Entre los diferentes diagnósticos tranquilizadores que hemos venido escuchando, se ha dicho que el de Cataluña era un problema de dinero o, alternativamente, de cariño. Pero eso -dinero y cariño- es exactamente lo mismo que cualquiera reclama sea o no catalán. No creo que ayude el seguir viviendo en los estereotipos, ni añade excesivo valor continuar en la glosa diaria de la ilegalidad de lo que todos sabemos que es radicalmente inconstitucional. Y el argumento de trazo grueso que centrifuga indiscriminadamente las responsabilidades de la situación en Cataluña sobre la actuación de todos los gobiernos anteriores de la democracia resulta las más de las veces sospechosamente oportunista porque es curioso que ahora se hable del PNV elogiando su moderación y su contribución a la estabilidad del Gobierno exactamente igual que se hablaba de CiU y de su papel durante tres décadas de la política española.
Como se dice en los procedimientos judiciales -y no es por señalar- la fase declarativa ha concluido y ahora es la actuación ejecutiva la que manda. No sólo para dar continuidad a la respuesta jurídica articulada por los diversos órganos de Estado a la quiebra de la legalidad constitucional.
A medida que el independentismo profundiza en su trinchera, van perdiendo sentido las consideraciones de oportunidad para usar los instrumentos que el propio orden constitucional prevé para su defensa. El Gobierno ha adoptado un estrategia de respuesta progresiva a las actuaciones de los secesionistas y es un imperativo cívico apoyar a quien tiene la legitimidad y la responsabilidad primordial de hacer frente a esta agresión.
Pero más allá de lo que pueda deparar el 1 de octubre y del efecto final de las medidas adoptadas por el Gobierno en su compromiso de impedir que el referéndum tenga lugar, el futuro de Cataluña exige de un esfuerzo político compartido por los partidos constitucionalistas a partir de algunas premisas que hoy todavía no sabemos si son comunes.
Se puede especular con que el Gobierno catalán declare unilateralmente la independencia o convoque elecciones o las dos cosas a la vez.

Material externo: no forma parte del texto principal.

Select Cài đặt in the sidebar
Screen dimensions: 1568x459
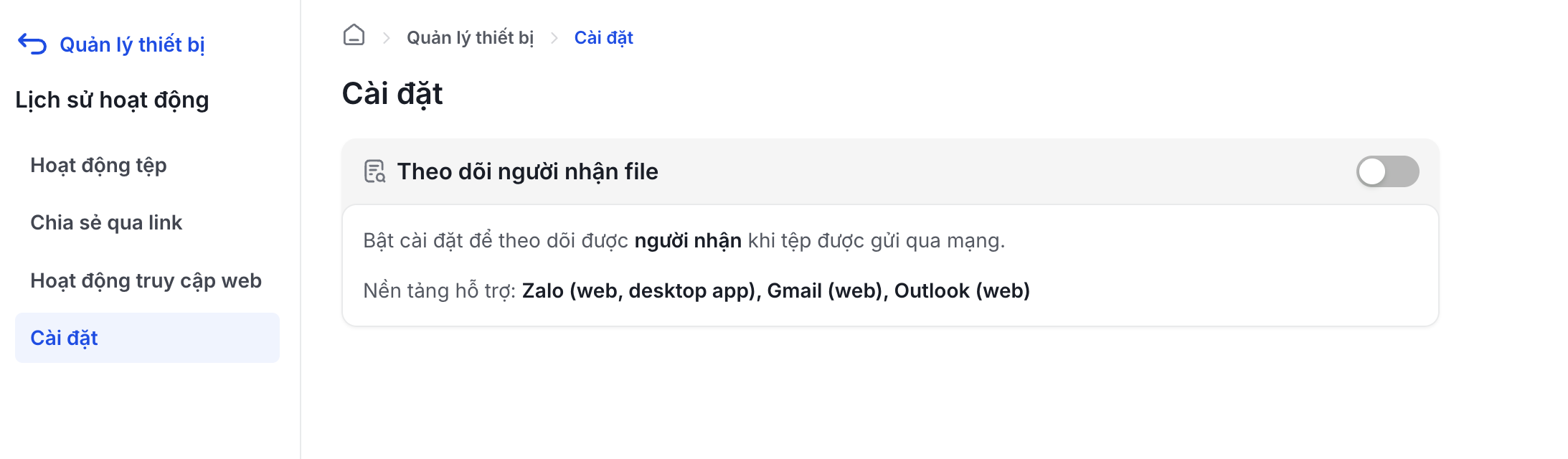pos(65,338)
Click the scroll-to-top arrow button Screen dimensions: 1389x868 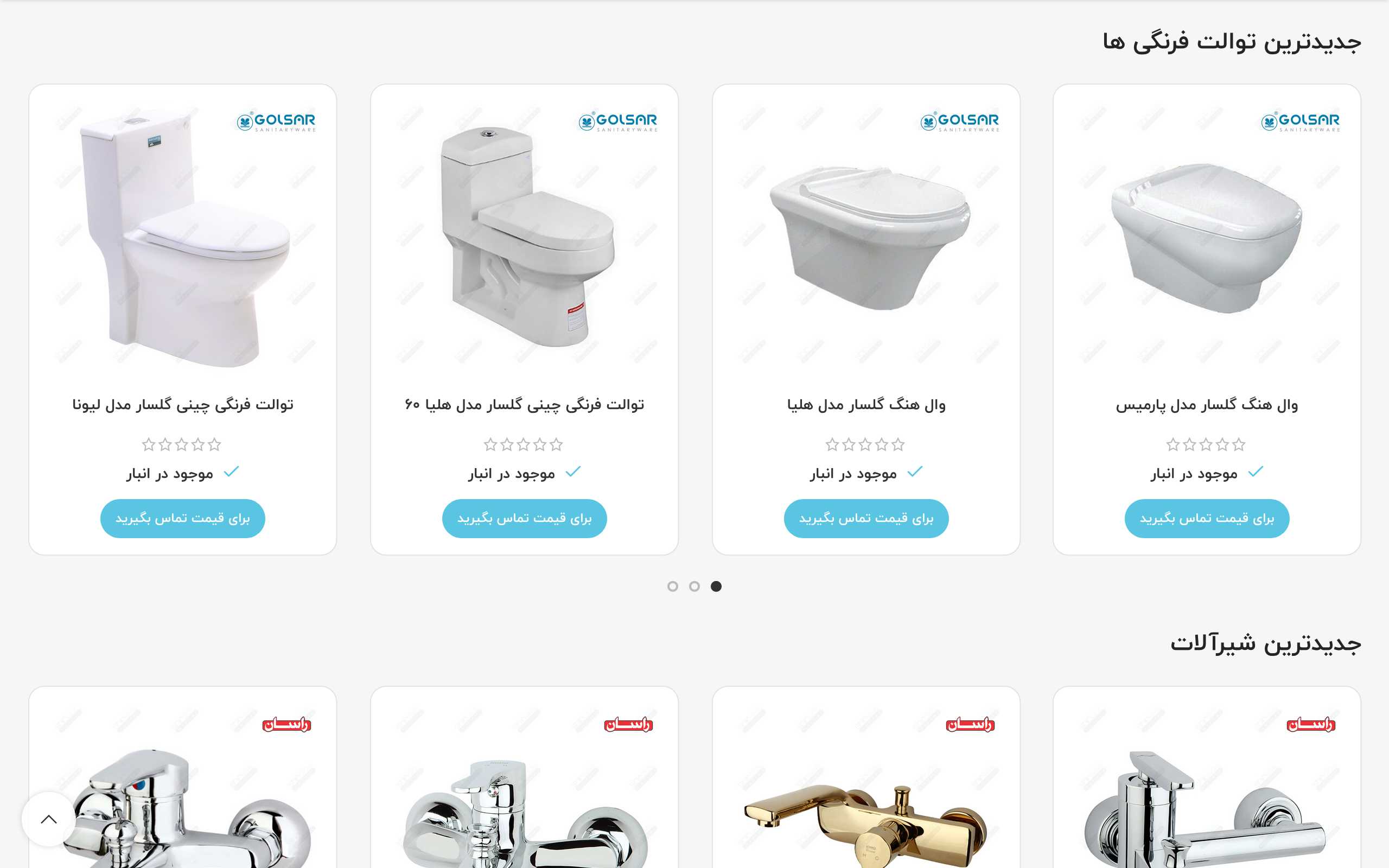(x=49, y=819)
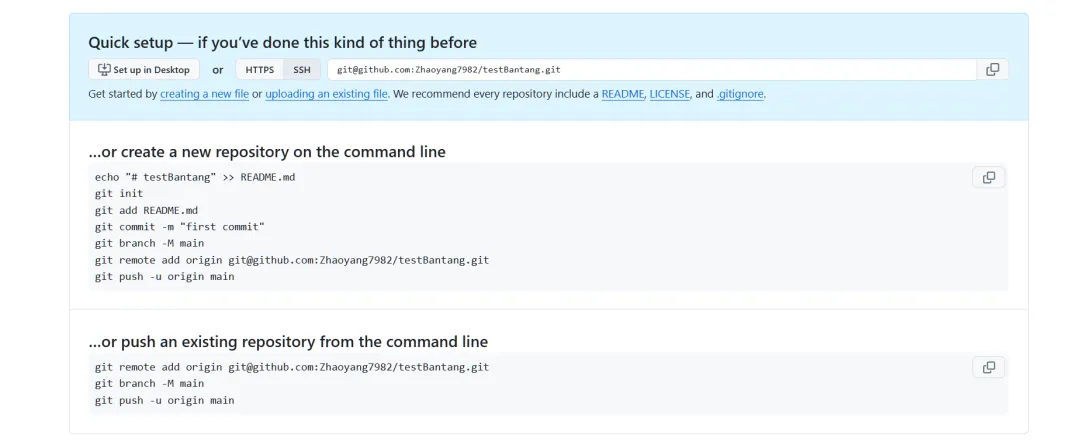Click the echo testBantang README.md line
This screenshot has width=1080, height=440.
(195, 177)
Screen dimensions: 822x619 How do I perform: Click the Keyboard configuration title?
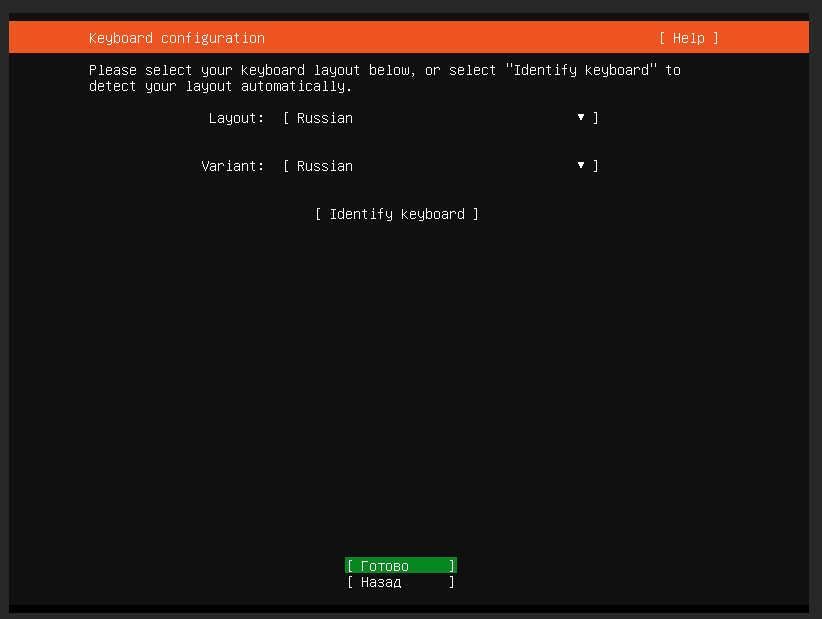click(x=177, y=38)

Por el momento es una conjetura. En cualquier caso, lo primero es no desistir, ni con desistimiento al contado, ni con desistimiento a plazos. Lo que ocurra tras el 1 de octubre no puede desembocar en una situación en la que el independentismo gane en todo caso, haciendo bueno el cálculo oportunista de los secesionistas de ocasión.
Habrá que ser consciente de que, ni en la hipótesis más optimista, un acuerdo político puede ser eficaz si no se incide sobre la opinión pública en Cataluña y sobre el electorado catalán con un compromiso visible de garantía de los derechos de todos los ciudadanos, con el fortalecimiento del tejido de sociedad civil no nacionalista y con la articulación eficaz de un espacio político y electoral que pueda erigirse en alternativa a un nacionalismo descalificado como fuerza democrática de Gobierno. Escondida bajo la presión hegemónica del nacionalismo decantado hacia la secesión, existe una Cataluña plural, dispuesta a continuar de buena fe con esa gran conversación en la que consiste la vida de una nación en democracia y libertad.
Javier Zarzalejos es director de la Fundación FAES.